United Business Media EE Times




Search

HOMELATEST NEWSSEMICONDUCTORSMOST POPULARMARKET INTELLIGENCE UNITFORUMSDESIGNNEW PRODUCTSCAREERSBLOGSCONTACTEVENTSSIGN UP!RSS

 

TARGETING XML PROCESSING FOR THE WEB








EE Times



hris Brandin has spent 25 or so of his 49 years in the computer industry. And for most of that time the chief technology officer and chairman of startup Neocore LLC (Colorado Springs, Colo.) has been acutely aware of the need for a new computing paradigm to reflect the changing Net-centric and network-processing application base. That base, Brandin said, is reaching a critical point, especially with the emergence of standardized methodologies for organizing and parsing textual and graphical information such as the Extensible Markup Language (XML).

"I happen to think that the emergence of XML is one of the most profound and important events, not just in the current computing environment, but during the entire short history of modern computing," said Brandin. For the first time, he said, computers can now communicate the way humans do: combining information with self-describing metadata that communicates the nature of the information being transmitted. "When I meet someone for the first time I do not just say my name, 'Chris,' the way a computer would," Brandin said. "Rather, I say, 'My name [the metadata] is Chris [the data].' "

But the benefits we derive from XML do not come without costs. The language is certainly easy to use and to adapt for a wide variety of applications, and it's independent of the platform, data stream or communications protocol within which it is packaged, he said. But XML is also costly in terms of memory space, code size and packet length, and requires much more computing power to process than more efficient languages such as C or C++.

Neocore, the company that Brandin founded with chief executive officer Tim Dix, has come up with a solution, or rather a set of solutions, that derive from concepts collectively known as parallel associative computing. But they go further, incorporating new techniques for pattern matching, searching and recognition, and symbolic representation.

Many of the ideas that Brandin, a graduate in physics and math from the Rochester Institute of Technology and the University of Maryland, has come up with derive from his broad experience in building large-scale networked parallel computer systems for phone companies, the Pentagon's Norad, utilities and the New York Stock Exchange. That, and his acknowledged fascination with computing architectures at the extreme edges of the application spectrum.

"In the mainstream, we have been using the same basic Von Neumann-like architectures since the 1940s," Brandin said. "And while we have come up with more sophisticated methods of making that architecture go faster and work more efficiently, it is basically unchanged." In the mainstream, in businesses, on the desktop and in many embedded applications, he said, what has changed is not the processor, but the way we define the problems and the application software needed to accomplish tasks.
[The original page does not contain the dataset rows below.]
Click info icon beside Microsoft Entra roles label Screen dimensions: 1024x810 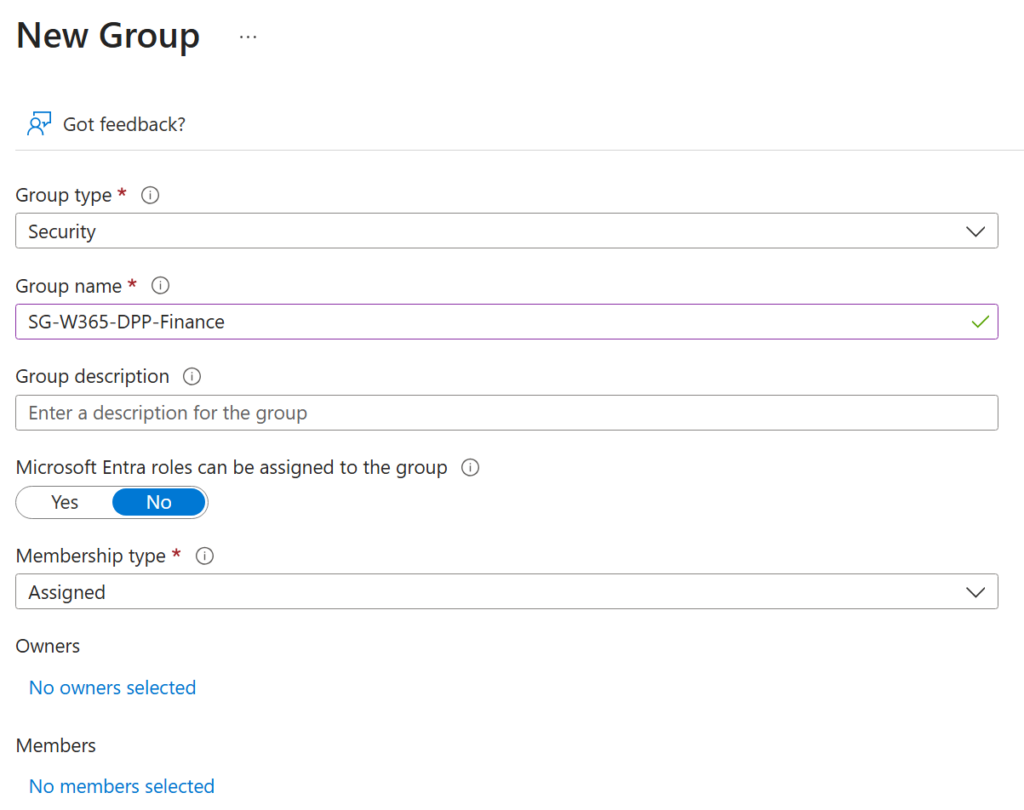point(471,467)
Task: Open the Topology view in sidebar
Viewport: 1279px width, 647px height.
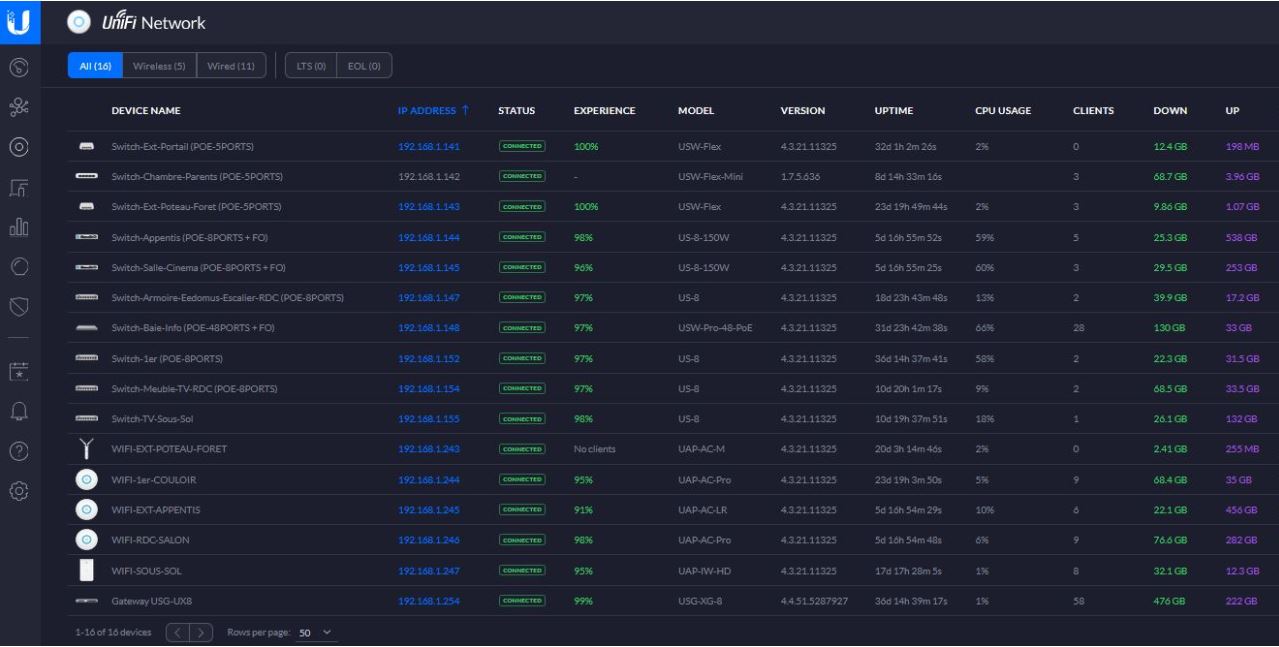Action: point(19,105)
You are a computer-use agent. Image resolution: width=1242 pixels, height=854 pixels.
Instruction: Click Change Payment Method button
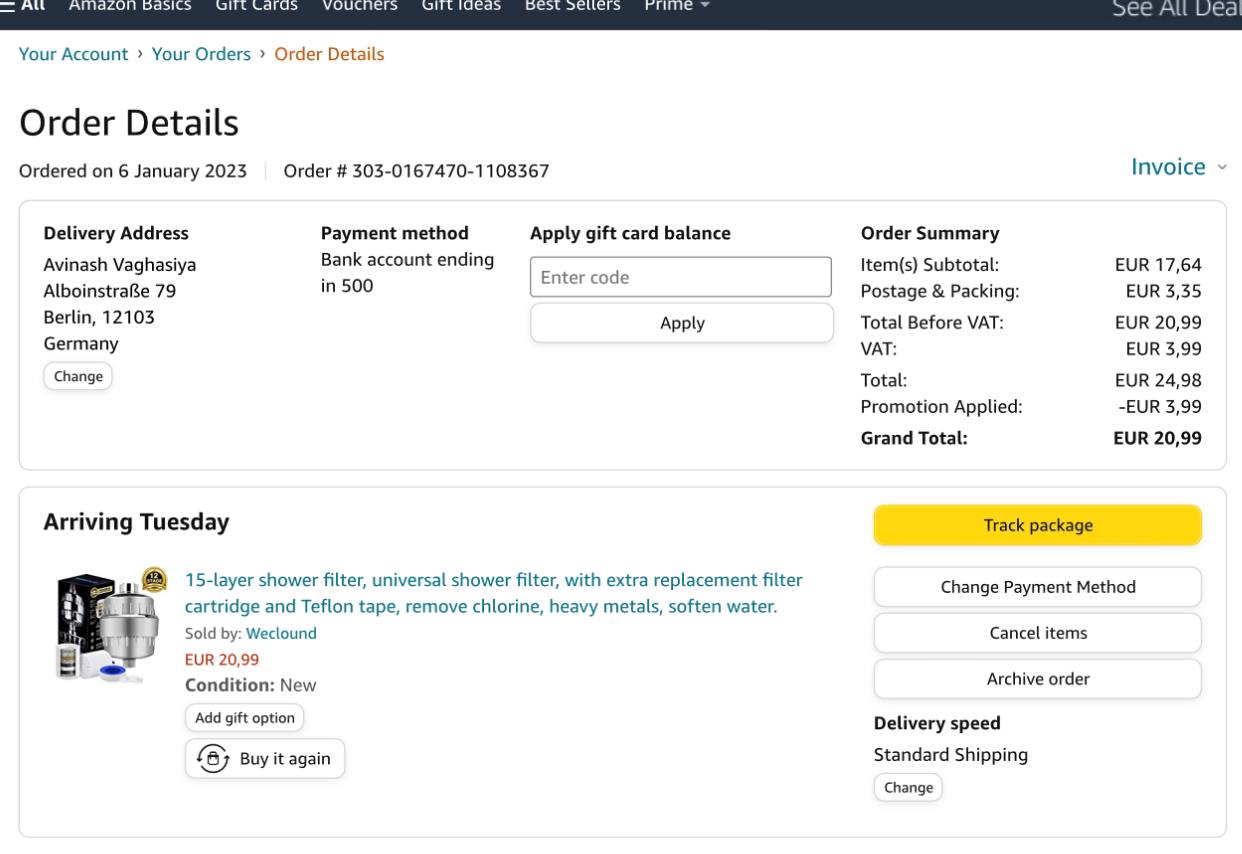click(1038, 587)
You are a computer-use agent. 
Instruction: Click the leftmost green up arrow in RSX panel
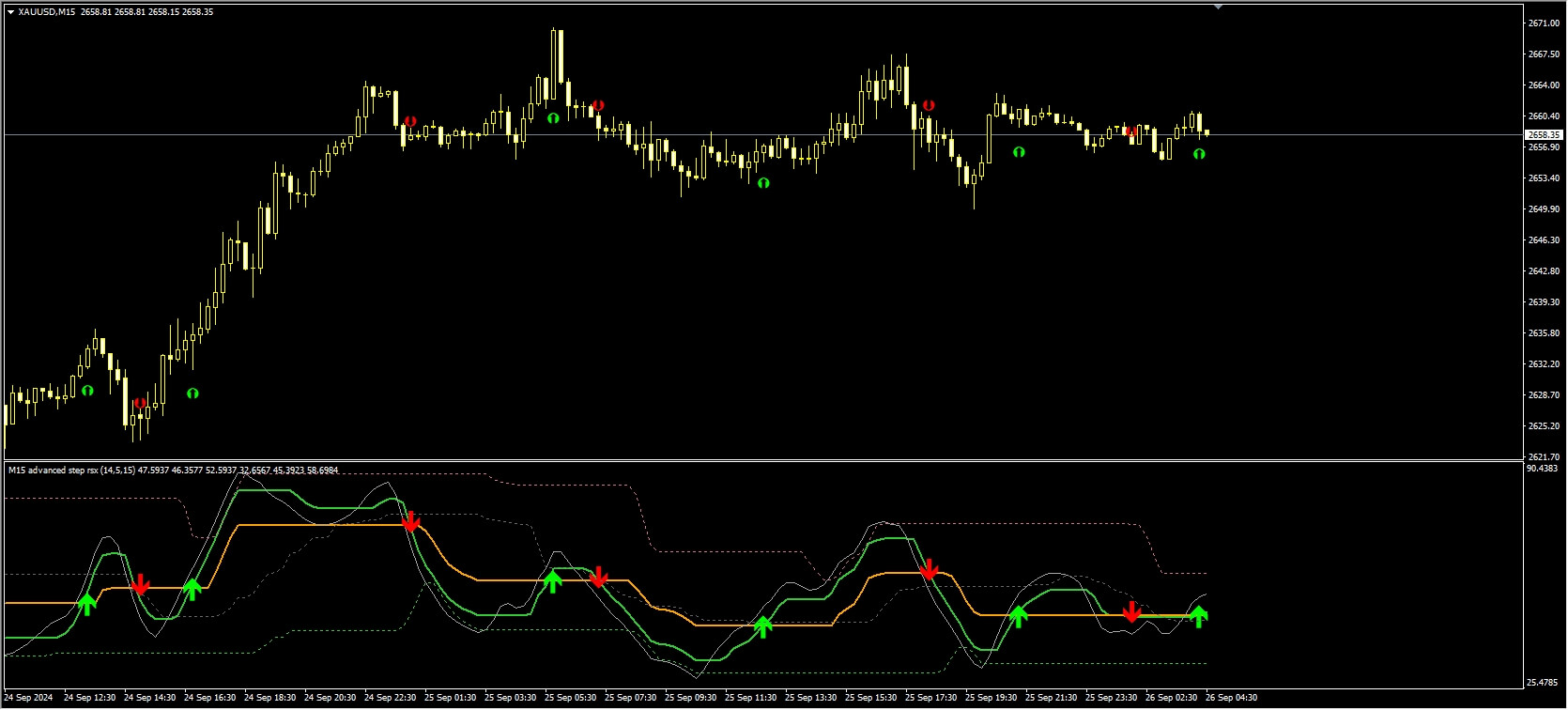(87, 604)
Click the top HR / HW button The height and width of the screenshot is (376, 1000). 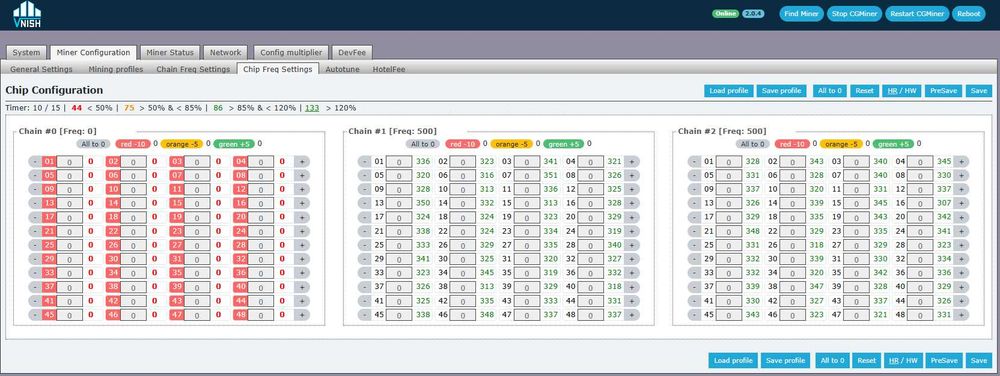[x=901, y=91]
In the process much has been sacrificed in order to get results that, while not exactly what we wanted or needed, were close enough.

It is clear, Brandin said, that existing computer architectures-good at number crunching and applications that can be bent to take advantage of that-are running out of steam in the new Net-centric environment, where they do nothing to break a number of bottlenecks on the way to nearly ubiquitous, Web-enabled and network-based computing.

"I see two sets of problems, one on its way to being solved and another still to be addressed adequately," Brandin said. "One is the issue of data and information movement, which is being addressed by a new generation of definitely non-Von Neumann network processors that are being deployed into the network and communications fabric in switches and routers." The other problem, which still has no adequate solution, is closer to home and to human experience. It involves the way the text and visual information contained in Web pages and in business- to-business transactions is processed.

HTML and XML, for that matter, are hypertext techniques for linking information by associations, rather than in the strictly hierarchical file structures used in most computer systems. And the addition to the XML specification of features such as X-link and X-path ensures that the World Wide Web will become more associative in structure rather than less. "Most of the traditional computing solutions to accelerating XML are at the limit of the capabilities of the underlying architectures and will not scale up any further," Brandin said. "What we need is a compute engine that is more like the human brain, that is associative in nature."

Although there has been considerable research into associative processing and related technologies, such as content-addressable memory, such techniques have not made it out into the mainstream, Brandin said, mainly because of the silicon and processor overhead.

So he and his small coterie of engineers and computer scientists at Neocore have extended and adapted such techniques and combined them with new ways of representing data, and of searching and recognizing it. At the heart of the technology they are incorporating into an XML processor, the team is developing the idea of "pattern-based associative processing."

In pure associative processing, retrieval is based on returning content that is an exact match of a search query. In Neocore's pattern-based scheme, by contrast, what is searched for is a representation of the search object containing only the essential elements of the object that make it unique.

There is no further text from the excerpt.